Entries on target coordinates
━━━━━━━━━━━━━━━━━━━━━━━━━━━━━━

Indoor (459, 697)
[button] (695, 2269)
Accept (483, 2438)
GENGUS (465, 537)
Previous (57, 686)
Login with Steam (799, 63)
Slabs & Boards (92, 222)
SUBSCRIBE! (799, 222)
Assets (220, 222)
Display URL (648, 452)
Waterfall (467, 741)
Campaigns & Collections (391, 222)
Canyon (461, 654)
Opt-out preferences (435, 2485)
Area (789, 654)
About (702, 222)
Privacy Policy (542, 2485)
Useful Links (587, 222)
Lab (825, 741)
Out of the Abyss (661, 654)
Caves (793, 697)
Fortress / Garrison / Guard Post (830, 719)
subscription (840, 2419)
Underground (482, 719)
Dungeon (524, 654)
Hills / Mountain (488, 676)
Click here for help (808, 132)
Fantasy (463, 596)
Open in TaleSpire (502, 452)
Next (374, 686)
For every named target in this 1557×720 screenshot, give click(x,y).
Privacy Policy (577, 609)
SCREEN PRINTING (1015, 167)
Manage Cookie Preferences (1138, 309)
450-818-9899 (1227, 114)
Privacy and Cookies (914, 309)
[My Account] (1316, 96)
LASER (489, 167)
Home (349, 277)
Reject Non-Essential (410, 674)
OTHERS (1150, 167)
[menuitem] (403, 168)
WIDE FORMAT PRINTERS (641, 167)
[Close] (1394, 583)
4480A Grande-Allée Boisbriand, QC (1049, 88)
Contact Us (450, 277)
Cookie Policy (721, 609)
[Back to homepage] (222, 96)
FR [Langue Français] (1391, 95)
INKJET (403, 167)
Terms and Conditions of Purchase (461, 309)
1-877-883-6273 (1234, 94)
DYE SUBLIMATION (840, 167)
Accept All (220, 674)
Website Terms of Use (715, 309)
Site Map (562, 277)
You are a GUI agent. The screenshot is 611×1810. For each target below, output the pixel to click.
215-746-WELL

━━━━━━━━━━━━━━━━━━━━━━━━━━━━━━

- PROBLEM DESCRIPTION: Write out all of the entries above, keeping each line unchanged.

- TASK SOLUTION:
Indoor (459, 697)
[button] (695, 2269)
Accept (483, 2438)
GENGUS (465, 537)
Previous (57, 686)
Login with Steam (799, 63)
Slabs & Boards (92, 222)
SUBSCRIBE! (799, 222)
Assets (220, 222)
Display URL (648, 452)
Waterfall (467, 741)
Campaigns & Collections (391, 222)
Canyon (461, 654)
Opt-out preferences (435, 2485)
Area (789, 654)
About (702, 222)
Privacy Policy (542, 2485)
Useful Links (587, 222)
Lab (825, 741)
Out of the Abyss (661, 654)
Caves (793, 697)
Fortress / Garrison / Guard Post (830, 719)
subscription (840, 2419)
Underground (482, 719)
Dungeon (524, 654)
Hills / Mountain (488, 676)
Click here for help (808, 132)
Fantasy (463, 596)
Open in TaleSpire (502, 452)
Next (374, 686)
For every named target in this 1557×720 screenshot, give click(x,y).
Privacy Policy (577, 609)
SCREEN PRINTING (1015, 167)
Manage Cookie Preferences (1138, 309)
450-818-9899 (1227, 114)
Privacy and Cookies (914, 309)
[My Account] (1316, 96)
LASER (489, 167)
Home (349, 277)
Reject Non-Essential (410, 674)
OTHERS (1150, 167)
[menuitem] (403, 168)
WIDE FORMAT PRINTERS (641, 167)
[Close] (1394, 583)
4480A Grande-Allée Boisbriand, QC (1049, 88)
Contact Us (450, 277)
Cookie Policy (721, 609)
[Back to homepage] (222, 96)
FR [Langue Français] (1391, 95)
INKJET (403, 167)
Terms and Conditions of Purchase (461, 309)
1-877-883-6273 (1234, 94)
DYE SUBLIMATION (840, 167)
Accept All (220, 674)
Website Terms of Use (715, 309)
Site Map (562, 277)
You are a GUI agent. The screenshot is 611×1810. For each target below, output the pixel to click.
215-746-WELL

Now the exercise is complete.